## TASK
Locate the line that contains "Expand 经营管理 sidebar submenu arrow". Retype it and every line after it to the end of the records, exactly, but not the pictures.

((

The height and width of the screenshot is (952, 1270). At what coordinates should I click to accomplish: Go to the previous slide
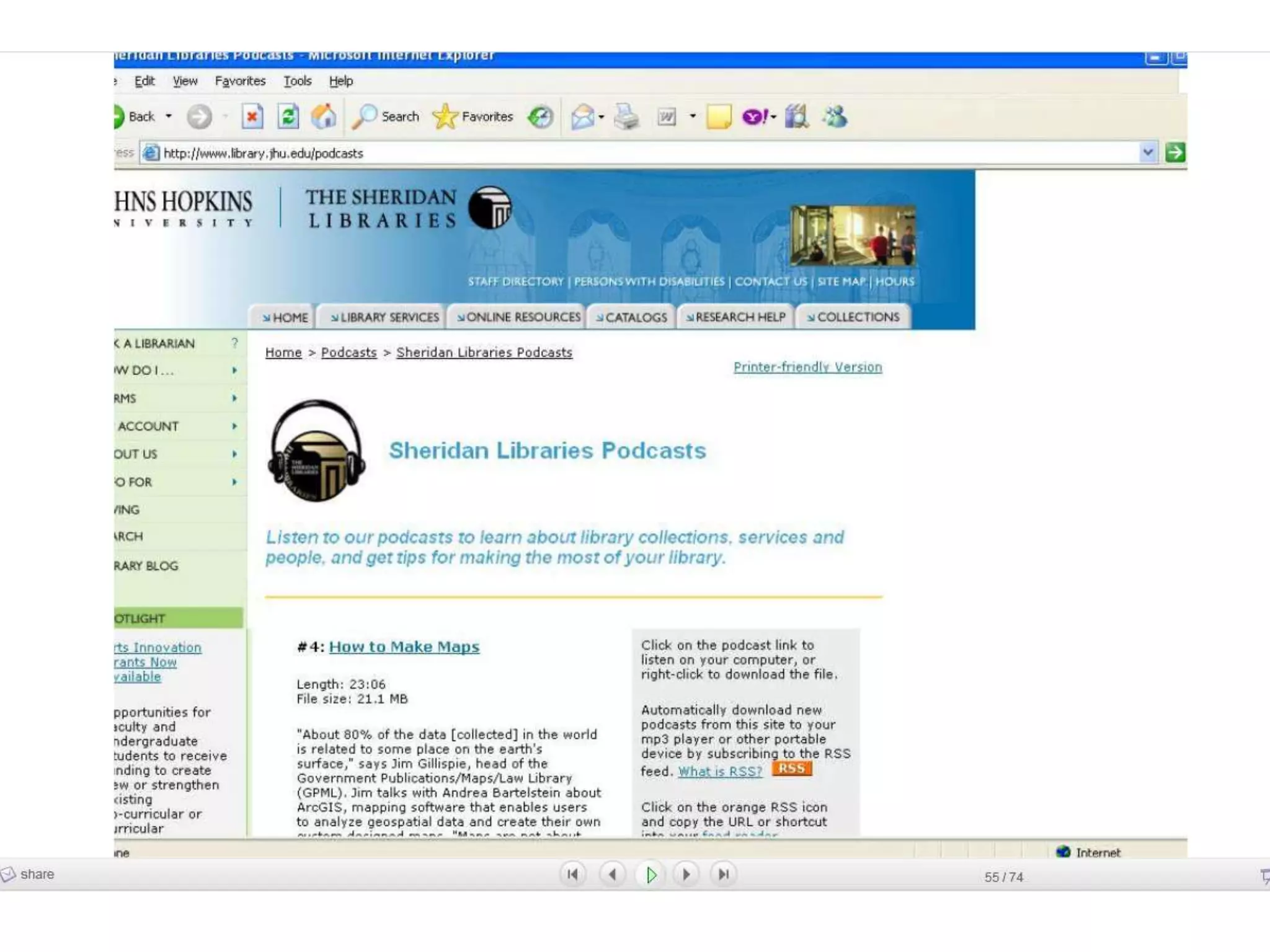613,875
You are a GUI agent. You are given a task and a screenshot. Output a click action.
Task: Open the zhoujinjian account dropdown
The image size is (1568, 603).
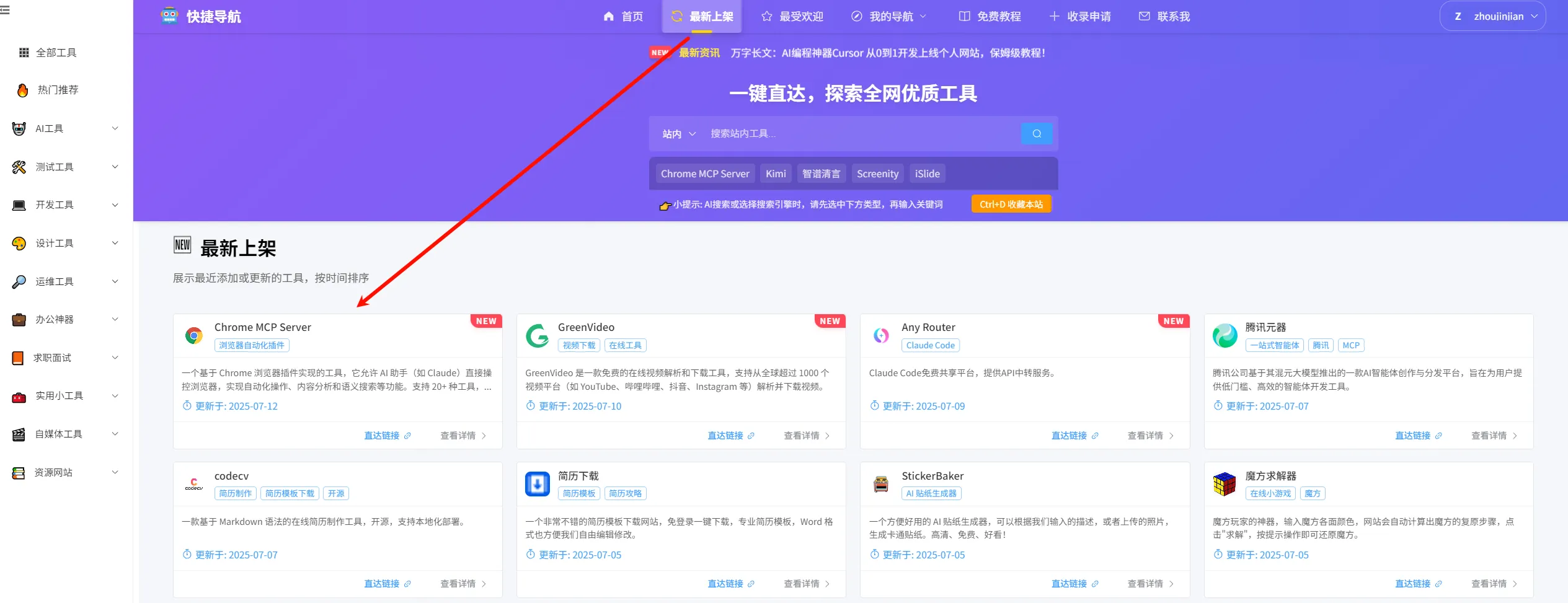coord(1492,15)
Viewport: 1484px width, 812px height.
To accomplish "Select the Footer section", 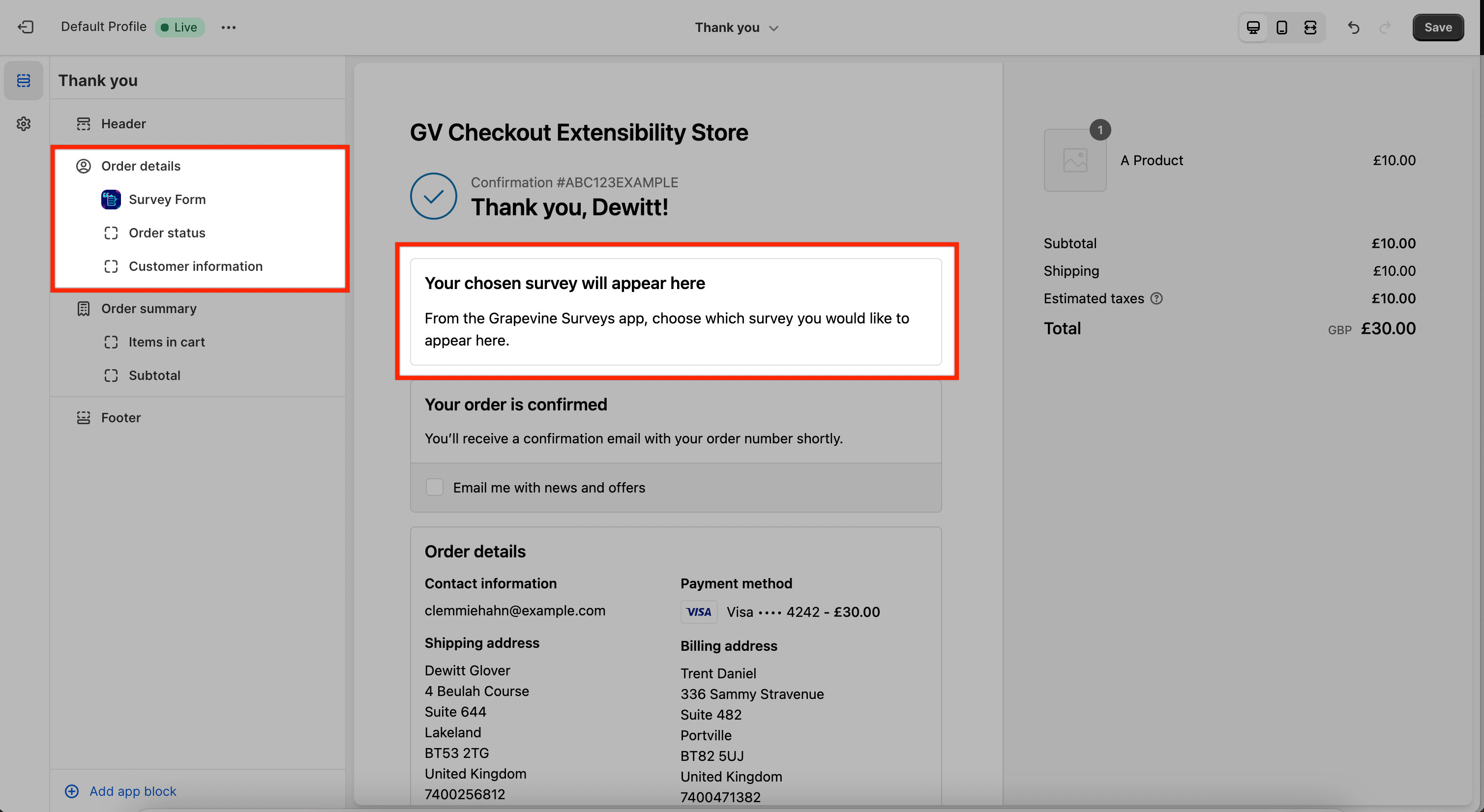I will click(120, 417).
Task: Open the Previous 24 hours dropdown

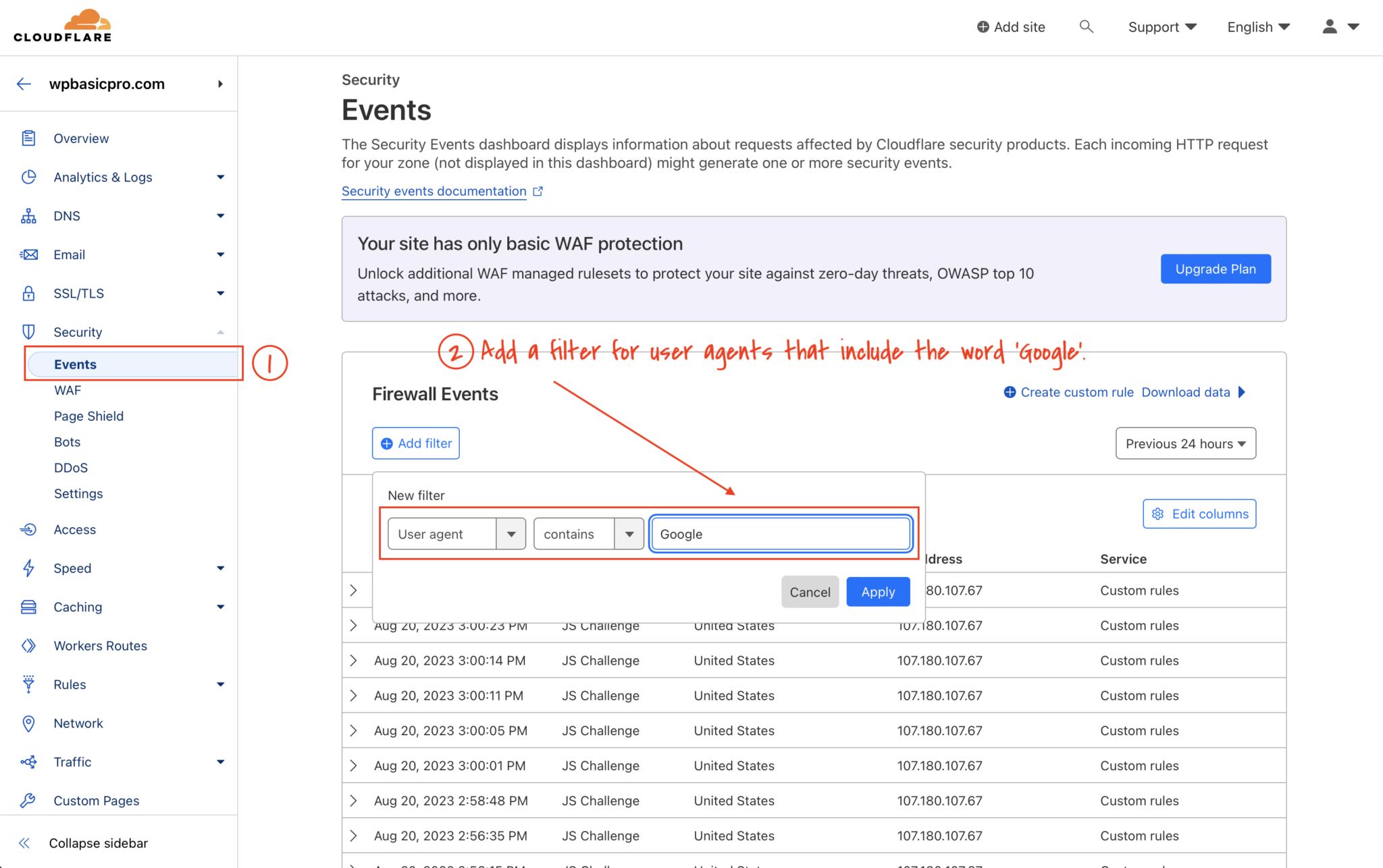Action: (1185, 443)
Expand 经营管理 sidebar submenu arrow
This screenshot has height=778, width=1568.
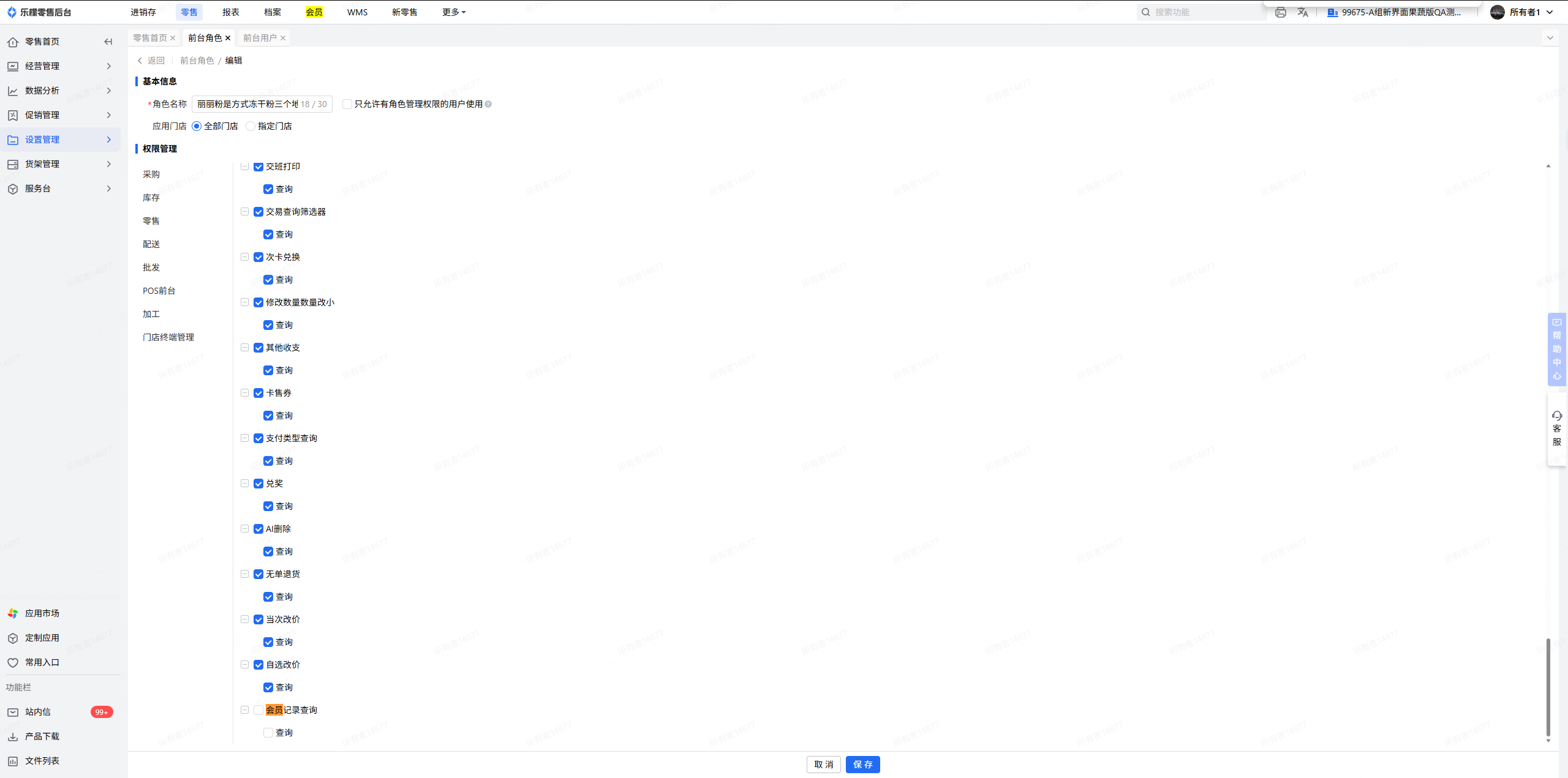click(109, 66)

))

## RESPONSE TO THIS TASK
Expand 经营管理 sidebar submenu arrow
This screenshot has height=778, width=1568.
click(109, 66)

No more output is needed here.